LANSING, Mich. (AP) - A top adviser to Michigan Gov. Rick Snyder whose $100,000-a-year salary was covered by a nonprofit fund now will be paid by the state.

The Republican governor's office said that Rich Baird will also get a raise, with his pay now $140,000 annually as transformation manager after becoming a state employee Wednesday.

Snyder spokeswoman Sara Wurfel says the salary is comparable to other senior staff.

Snyder's New Energy to Reinvest and Diversify, or NERD, fund had been used to pay Baird since January 2011. That's drawn criticism from Democrats and liberal groups, who have called the fund "secretive" and argued the Wednesday transfer raises more questions.

Wurfel said Baird is now one of the office's eight allowed unclassified employees, and the switch "just formalizes that role and makes it official." She told The Detroit News the governor hopes to end "some of the unnecessary distractions" of Baird's employment arrangement with the change.
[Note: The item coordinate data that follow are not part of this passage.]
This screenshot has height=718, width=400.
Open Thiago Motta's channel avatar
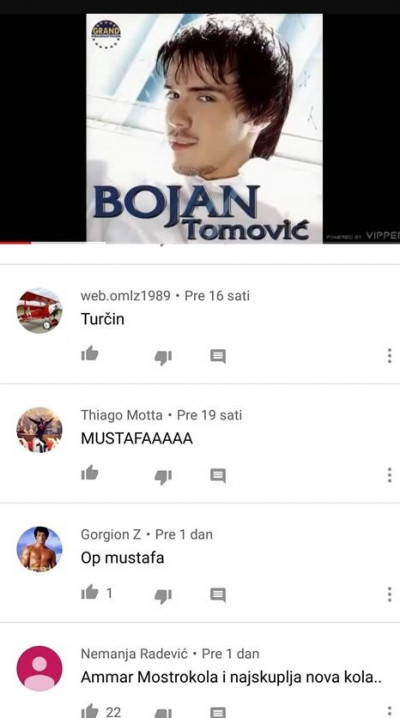click(x=39, y=430)
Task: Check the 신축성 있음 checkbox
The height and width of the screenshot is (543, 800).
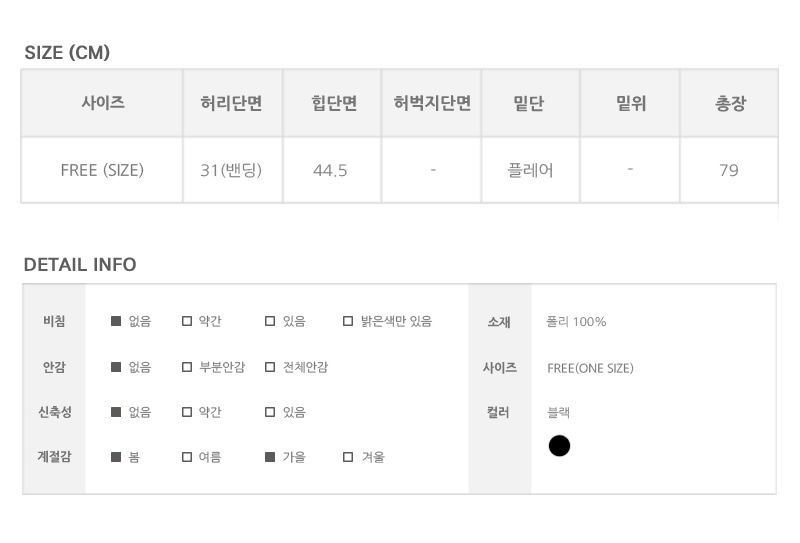Action: coord(270,412)
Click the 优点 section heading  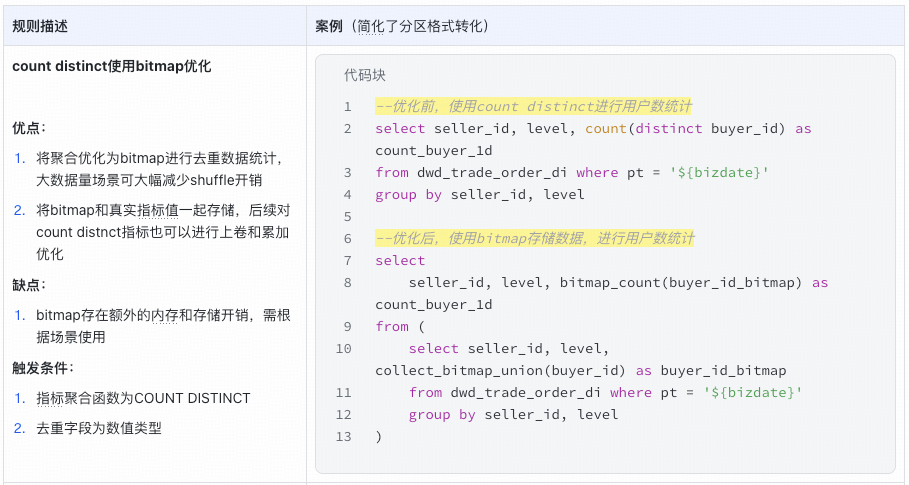coord(30,128)
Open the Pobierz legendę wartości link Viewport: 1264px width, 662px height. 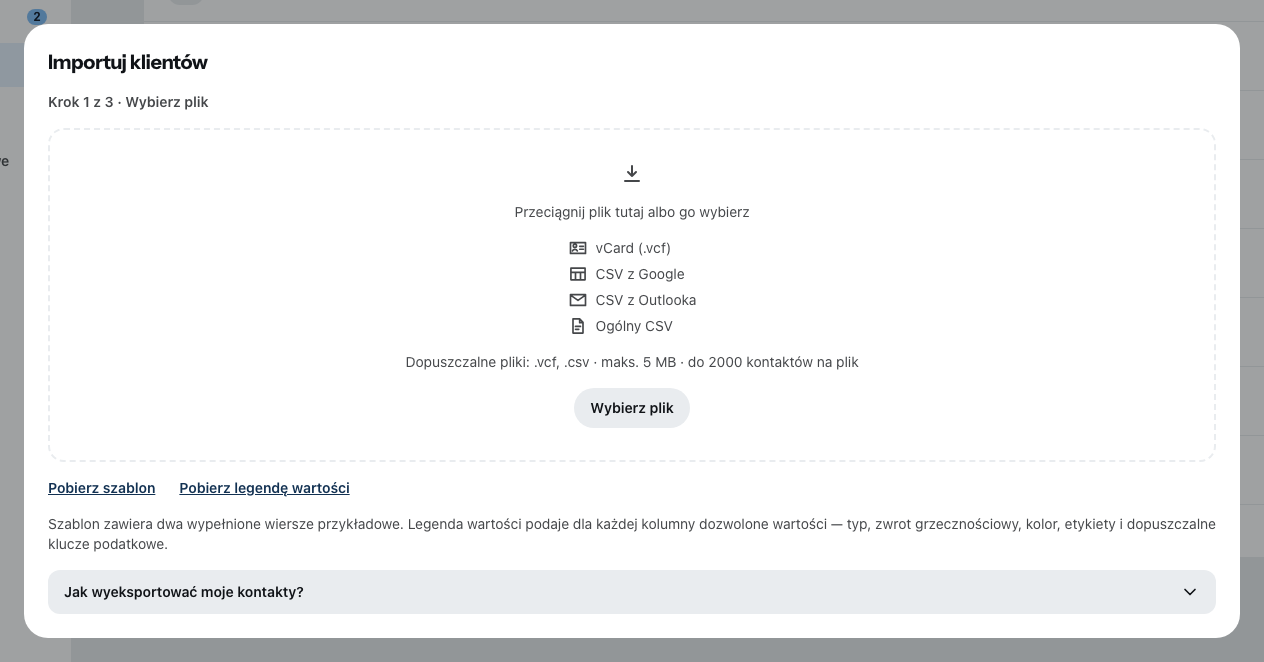tap(264, 488)
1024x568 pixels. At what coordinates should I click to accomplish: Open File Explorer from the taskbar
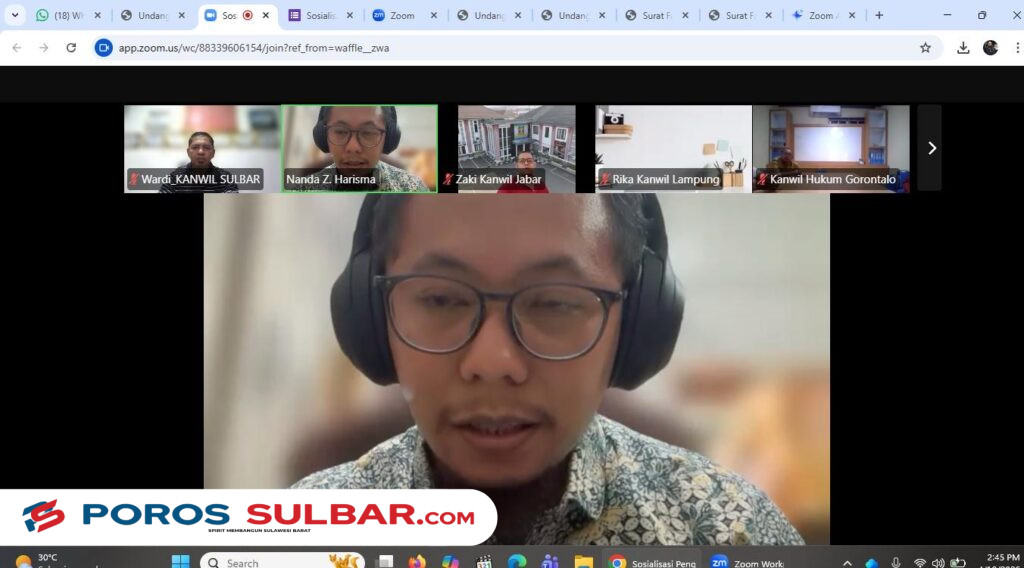click(x=583, y=562)
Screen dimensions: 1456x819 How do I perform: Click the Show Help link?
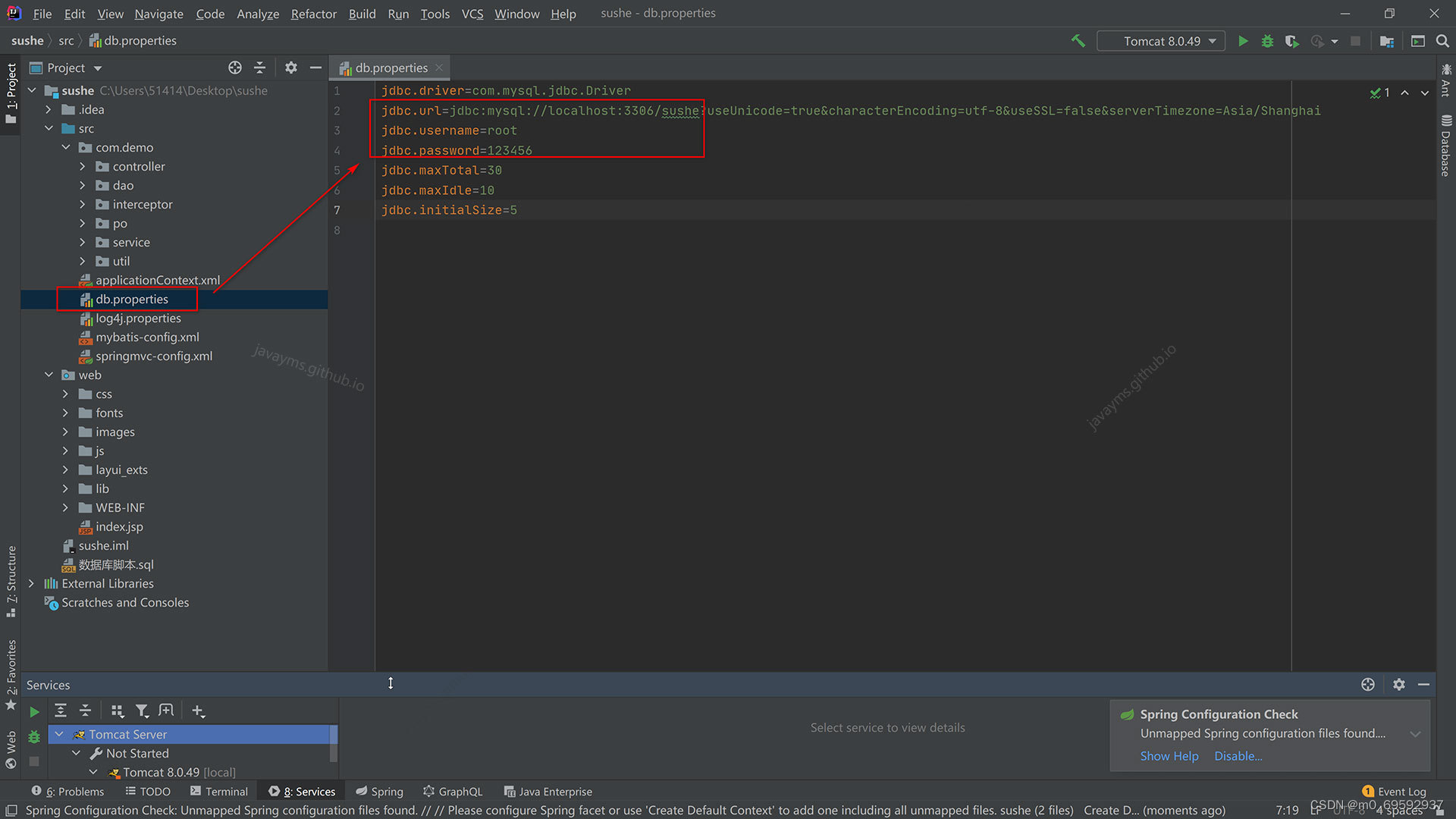coord(1169,756)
Baird is a retired PriceWaterhouseCoopers executive and longtime friend of Snyder. Wurfel said he had been a consultant under contract because his retirement agreement from the accounting firm prohibited him from seeking full-time employment, but Baird recently renegotiated the agreement at Snyder's request.

Snyder has said he doesn't know who contributes to the nonprofit fund, which also pays housing and some expenses for Detroit's state-appointed emergency manager, Kevyn Orr. The governor said in a deposition earlier this month related to Detroit's bankruptcy that an independent board handles donations to the fund, which was created to offset the "burdens of government."

The fund's name draws on the governor's campaign description of himself as "one tough nerd." It can accept unlimited anonymous donations.